MorphoZero
An architecture for learning navigable value landscapes from expert demonstrations. Instead of training a large model that makes decisions (a policy), MorphoZero trains a small model that describes the terrain (a landscape). The landscape is a single number at every possible state: how close is this state to success? The gradient of that number tells an agent which direction to move. Different agents with different physical constraints navigate the same landscape via different paths, arriving at the same goal.
MorphoZero is the engineering instantiation of the ⟨V, G, Φ⟩ framework — the thesis that intelligence resides in the landscape, not in the navigator.
The Problem Space
LLMs solve information problems. There is a class of problems where they hit fundamental friction: the agent has a physical body with constraints, the environment changes in real time, the agent must recover from unexpected perturbations, the same task must be performed by different bodies, and response must happen in milliseconds.
A robot tightening a nut. Transferring a skill from right hand to left hand. Recovering when pushed off-course mid-task. A chess player choosing a move in one second. Same control software on ten different robot models. The common thread: these need a task representation that is separate from the agent, provides directional information everywhere, adapts to different bodies without retraining, and runs at control-loop speed.
LLMs solve information problems. These are navigation problems.
Core Architecture
The Two Objects
V (the landscape) — task knowledge: what states are good, bad, critical. Learned from expert demonstrations. A small neural network (thousands to hundreds of thousands of parameters, not billions) encoding a smooth scalar function over the state space.
G (the body metric) — body constraints: what movements cost for this specific agent. Computed from the agent's physics (kinematics, actuator limits).
The Control Law
action = -G_inverse * gradient(V)
The gradient of V says "downhill is this direction." G_inverse adjusts that direction for what this specific body can do. A body that struggles with vertical movement takes a different path than a body that moves freely in all directions. Same landscape. Different path. Same destination.
Train V once on demonstrations from any body. Deploy on a different body by changing G. No retraining. The task knowledge transfers because the task is in V, not in the body. This is the embodiment transfer property.

→ **Given data**
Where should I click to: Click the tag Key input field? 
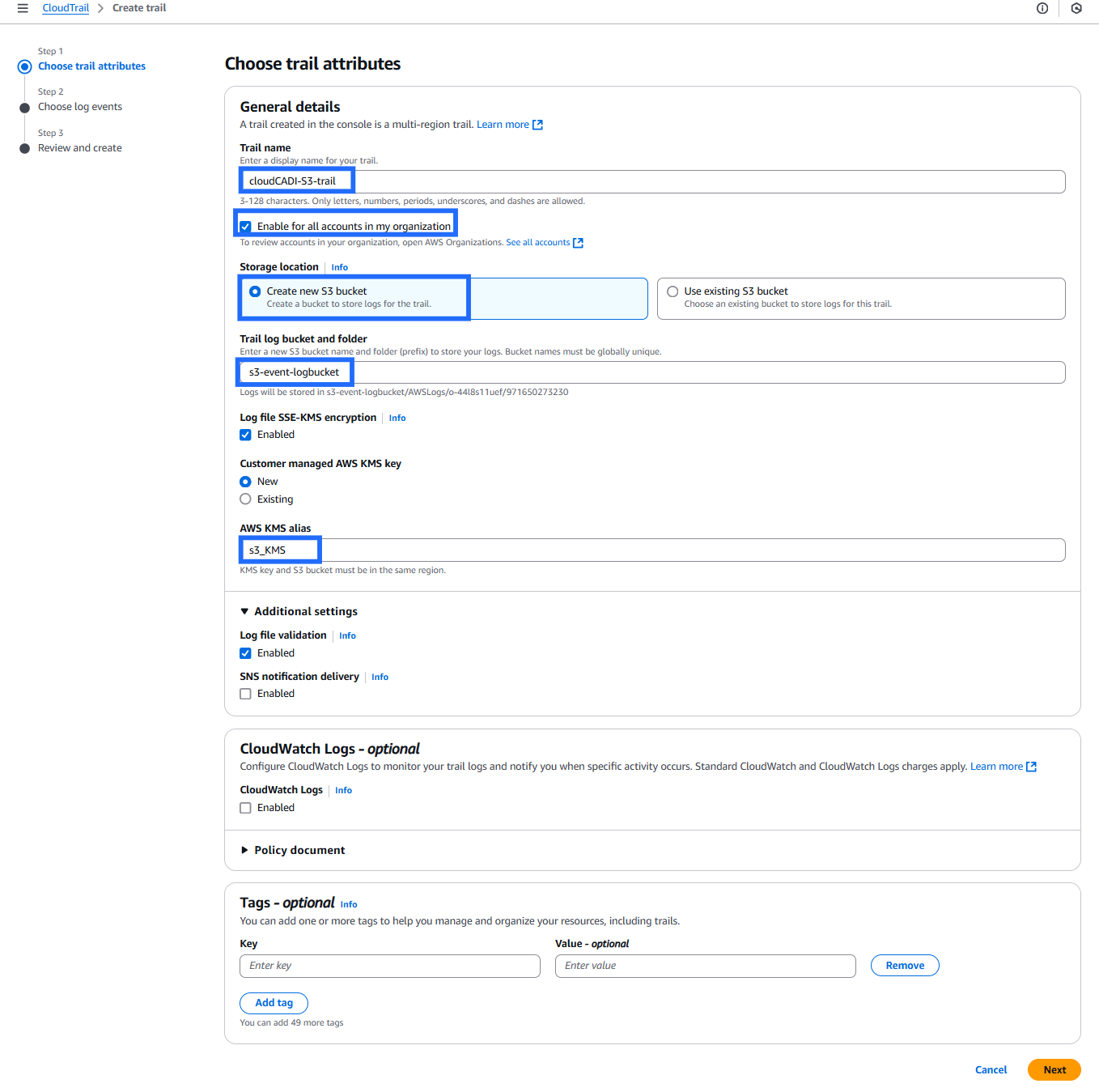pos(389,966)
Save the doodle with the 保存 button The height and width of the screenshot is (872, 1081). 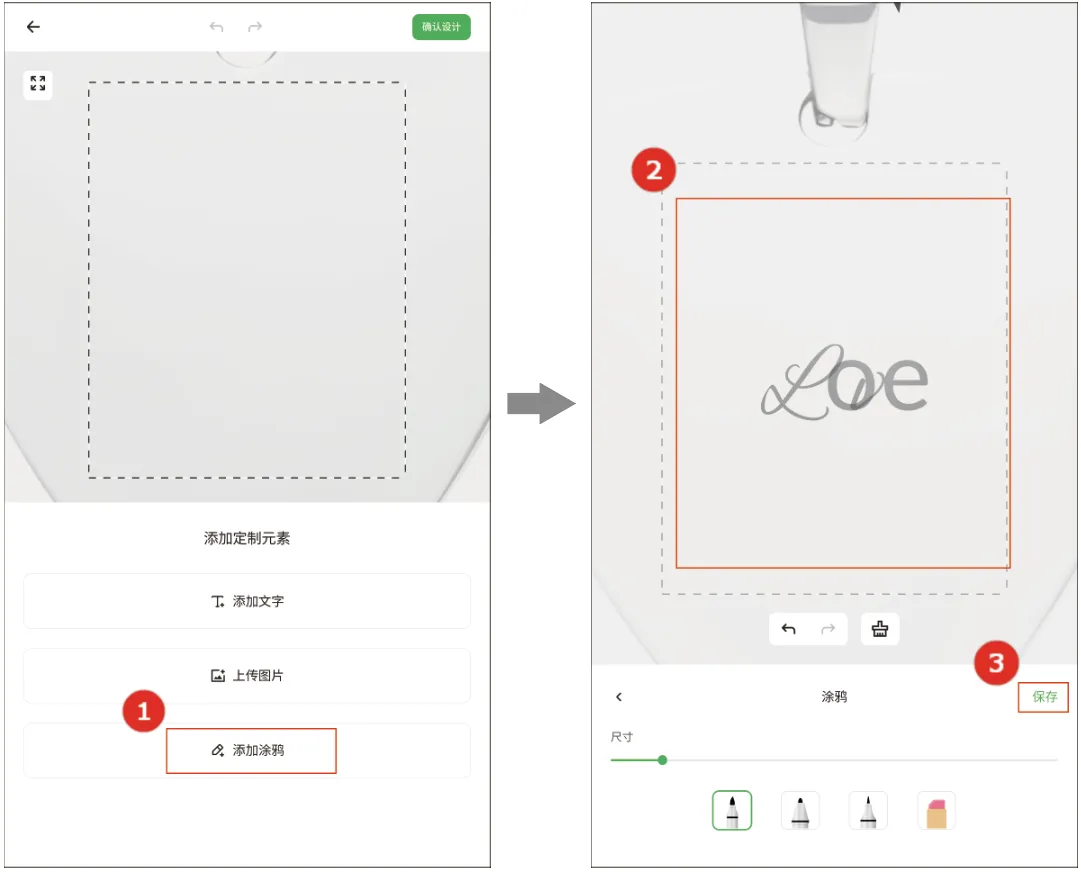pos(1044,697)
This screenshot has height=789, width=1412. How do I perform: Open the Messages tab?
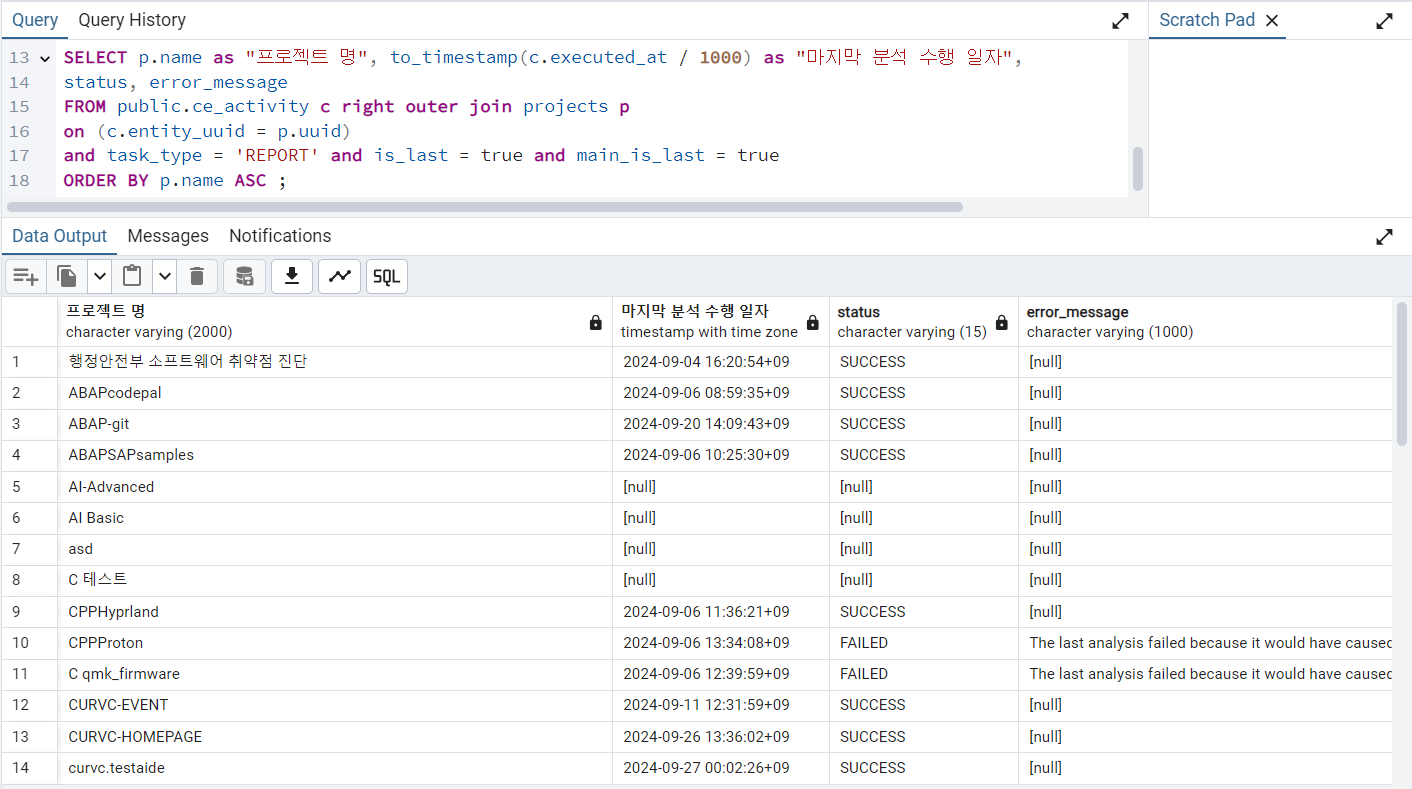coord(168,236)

→ **Exercise tasks**
1) According to the MorphoZero text, what conditions mark the class of problems where LLMs hit fundamental friction? List every one.
2) Write the next part of the MorphoZero text, starting after its final sentence.
The data plays no part in what follows.

→ **Answer list**
1)
- The agent has a physical body with constraints.
- The environment changes in real time.
- The agent must recover from unexpected perturbations.
- The same task must be performed by different bodies.
- Response must happen in milliseconds.

2)
What the Landscape Encodes
A well-formed landscape encodes everything an expert knows about a task, in the form of geometry:
- Valleys (low energy) — goal states, where the task is complete. Deeper valleys = more stable outcomes.
- Shallow valleys (moderate energy) — failure traps. A cross-threaded bolt. A lost chess position.
- Ridges (high energy) — decision boundaries. One side flows to success, the other to failure.
- Mountain passes (saddle points) — the lowest points on ridges. The moments where the decision is most finely balanced. In chess: the critical tactical moment.
- Slope steepness — urgency. Steep slopes mean the position is sensitive. Gentle slopes mean forgiving.
- Slope direction — the recommended action. Move downhill. That is the entire policy.
Training Losses
Three core losses shape the landscape from trajectory data:
L_terminal — V(z_final) should be high at success states, low at failure states. Shapes peaks and valleys.
L_flow — along successful trajectories, V should increase (gradient dot velocity > 0). Teaches the gradient field.
L_morse — penalizes degenerate critical points. Ensures clean topology: non-degenerate attractors, saddles, and maxima.
Canalization
The landscape evolves through use. Frequently traversed basins deepen. Morse projection preserves topology. The landscape gets more efficient without changing what it represents. This mirrors Waddington's canalization in developmental biology — channels deepen through repeated use.
Validation Experiments and Results
Two experiments validate the architecture. One architecture. Zero domain-specific modifications.
Experiment 1: Toy Demo — VALIDATED
A 2D continuous state space where every component is visible. 35 synthetic trajectories (20 expert, 10 failure, 5 recovery). Because the data-generating landscape is controlled, V_task can be compared against ground truth.
Results (v5.2): 100% navigation success (up from 7% in early iterations after fixing sign convention and adding L_smooth). 311x faster than A*. Embodiment transfer with 3% spread across different body metrics -- zero retraining required. Multi-scene generalization across four topologies from one config.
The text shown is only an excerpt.